He stretched out his hand and drew her towards him, making her kneel down beside him, so that he could gaze right into her face.
“You must not look like that, you sweet, sensitive, silly sister,” said Arthur, caressingly. “You must not think I have changed, because I wish to go away, and because I will not have you with me. I love you the same as ever. I know that you love me, and if you want a proof of this you shall have it, for I am going to ask a favour of you—a very great favour.”
Monica smoothed his hair with her hand.
“A favour, Arthur?—Something that I can grant? You know you have only to ask.”
“I want you to lend me Randolph,” he said, with a little laugh, as if amused at the form of words he had chosen. “I want to know if you can spare him for the journey. Tom is going to take me, but somehow, Tom—well, he is very clever and kind, but he does hurt me, there’s no denying, and I don’t feel quite resigned to be entirely at his mercy. But Randolph is different. He is so very strong, he moves me twice as easily, and he is so awfully kind and gentle: he stops in a moment if he thinks it hurts. He has been here a good bit with Tom since he got back, and you can’t think how different his handling is. I don’t like to take him away from you.
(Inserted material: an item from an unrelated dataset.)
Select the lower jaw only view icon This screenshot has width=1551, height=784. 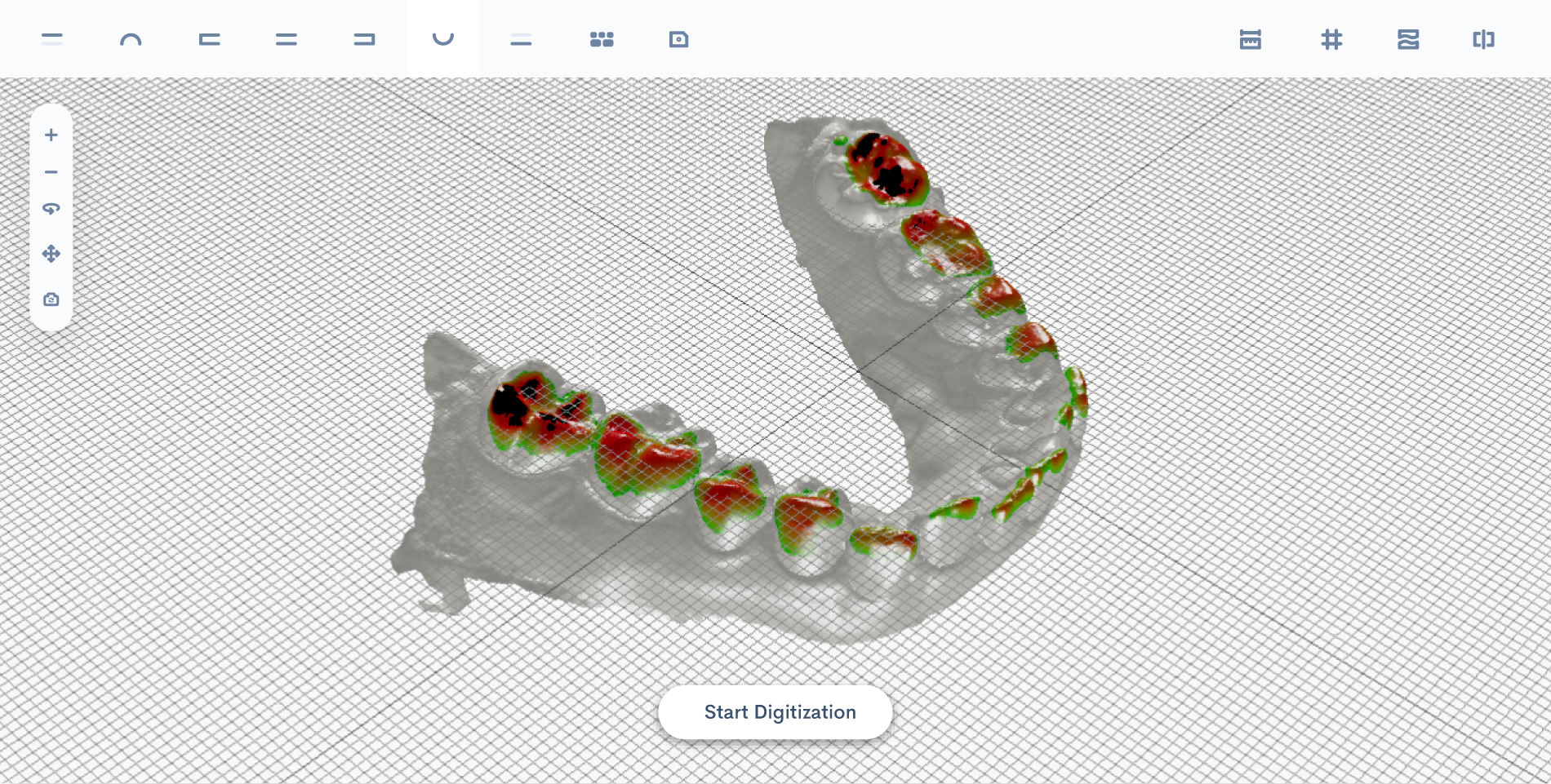tap(521, 39)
You must miss him so awfully: he is such a splendid fellow!”
“Have you said anything to Randolph about it?”
“Oh, no. I couldn’t till I’d asked you. I do feel horrid to suggest such a thing; but you’ve made me selfish, you know, by spoiling me. It will take us three days to go; but he could come back much quicker. Tom is going to stop on for a bit, to study cures with this old fogey; so I shall have somebody with me. I’ll not keep Randolph a day after I get landed there, but I should like him for the journey uncommonly.”
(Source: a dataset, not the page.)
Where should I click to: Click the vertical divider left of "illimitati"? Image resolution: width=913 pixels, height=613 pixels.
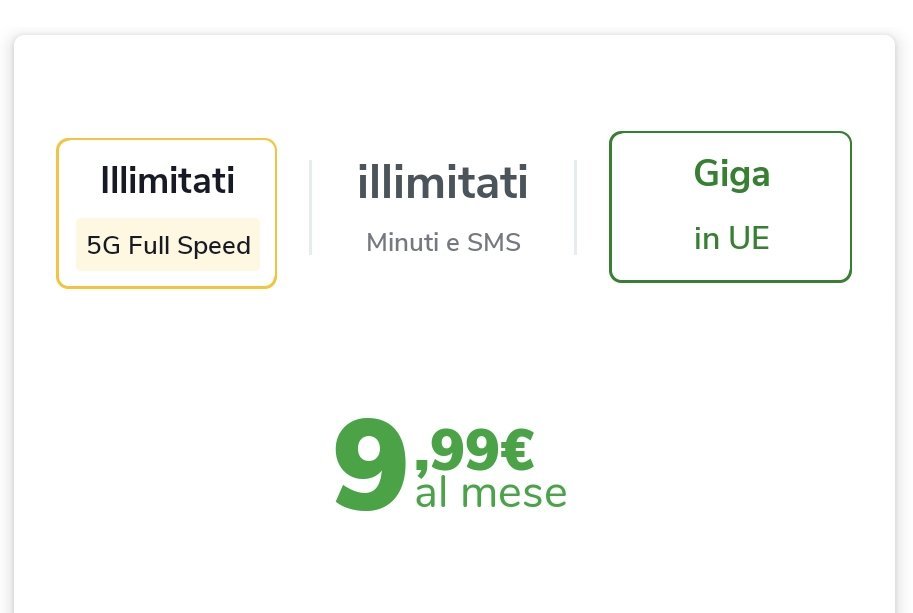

Monica stooped and kissed him. “I will arrange that for you,” she said, quietly, and went away without another word.
She went slowly downstairs to the study, where her husband was generally to be found. She was dazed and confused by the astounding piece of news she had heard: hurt, pleased, hopeful, grieved, anxious, and half indignant all in one. Her indignation was all for Tom Pendrill, whom she had always regarded, where Arthur was concerned, something in the light of a natural foe. For her husband’s quiet generosity and goodness she had nothing but the warmest gratitude. He would not be led away by professional enthusiasm, or wish to inflict suffering upon Arthur just for the sake of scientific inquiry. He would not wish to send him from Trevlyn unless he believed that some great benefit would result from that banishment.
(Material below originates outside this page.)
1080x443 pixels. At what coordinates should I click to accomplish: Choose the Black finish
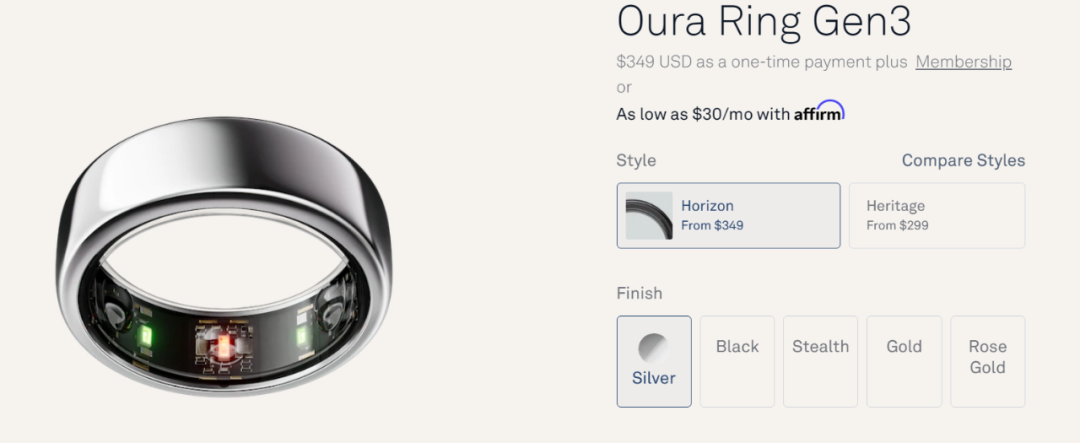click(x=737, y=347)
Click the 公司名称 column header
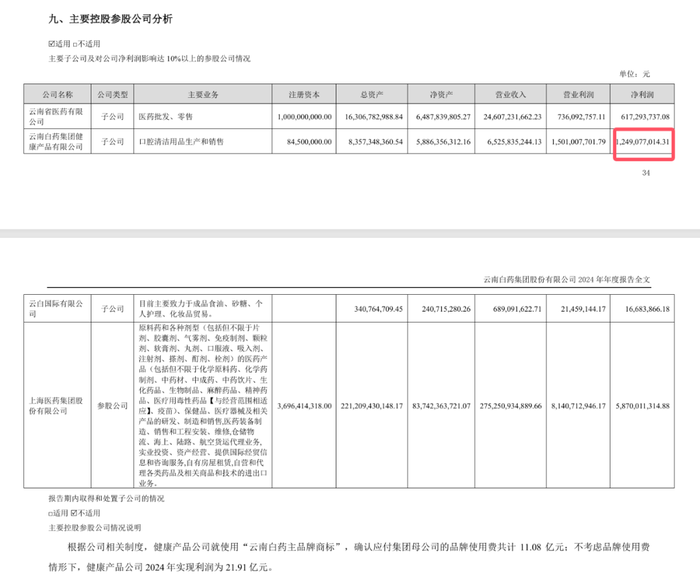Image resolution: width=700 pixels, height=585 pixels. tap(58, 94)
She smiled proudly as she thought of Conrad’s old prediction fulfilling itself so exactly now. Once she would have felt this deed of his as a crushing blow, aimed at the very foundation of her love and happiness; now she only saw in it a new proof of her husband’s single-minded love and strength. He would do even that which he knew would cause present pain, if he felt assured it were best to do so. He had proved his strength like this before, and she knew that he had been in the right. Should she distrust him now? Never again! never again! She had done with distrust now. She loved him too truly to feel a shadow of doubt. Whatever he did must be true and right. She would find him now, and thank him for his goodness towards her boy.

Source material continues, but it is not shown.